▶ _Task goal_
Write the next part of the message about how elders taught students to memorize Sanskrit verses, picking up after its final sentence.

▶ _Quoted passage_

==================================================

Jim, DaveK.
...and that's what I wondered too, DaveK. all present day techniques are
quite labourious and seem unequal to the task that the elders
accomplished. there has to be a much superior technique that the elders
followed (which perhaps included training of the mind in some way to grasp
and retain on one hearing) because that really is a huge amount of material
even to read in one lifetime much less memorise...
incidentally, I recall from my childhood how elders got a group of young
students to memorise sanskrit .slokas, stotras, vedic hymns, etc. -- the
elder would recite one line at a time and the class would follow in unison.
each line would be repeated 3 times before moving on to the next. then the
whole .sloka wud be recited together. the recitation was done in the poetic
metre (chanda) that applied so that the cadence also aided memory. the
elder, sometimes armed with a cane, walked between the ranks with his ear
strained to catch the faltering sound and responded "appropriately" whenever
he detected one. the next day a revision recitation of the complete text
learnt until the previous day was done -- a bright student led the
recitation this time and the rest of the class followed in unison.
Thereafter, a new piece of text was taken up for memorisation.

==================================================

▶ _Data section_

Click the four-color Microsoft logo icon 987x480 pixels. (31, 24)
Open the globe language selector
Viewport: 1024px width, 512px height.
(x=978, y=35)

==================================================

▶ _Result for this task_
A similar method was used to memorise math tables including fraction tables:
1/4, 1/2, 3/4, 1-1/4 all the way upto 3-1/2
these were also recited in a simple tune / rhythm.
making it a group activity took boredom out of it.
with metta,
PG
__________________________________________
On 4/16/08, dkotschessa <dkotschessa@...> wrote:
>
> --- In Pali@yahoogroups.com <Pali%40yahoogroups.com>, "Jim Anderson"
> <jimanderson.on@...> wrote:
> >
> > Dear PG and Dave K.
> >
> > I think memorizing texts is very good training for the mind. Until
> the
> > canonical texts were first written down in their entirety in the
> first
> > century B.C.E. in Sri Lanka, they had to be memorized and transmitted
> > orally.
>
> Thank you Jim, and Thanks for your suggestion. I agree about the
> mental training aspect of it and it's one of the things that motivates
> me to do it.
>
> I often wonder if the elders had any particular technique for
> memorizing/transmitting the texts for all those years. I suppose
> that, in addition to having incredible minds, they were part of a
> culture where this was not unusual. But even so, that is a LOT of
> text.
>
> I suppose this also accounts for a lot of the repetition in the texts,
> which sounds a lot more musical in Pali.
>
> Does anybody know of any standard course of material that monks may be
> required to memorize? Texts from the Khuddaka Nikaya maybe?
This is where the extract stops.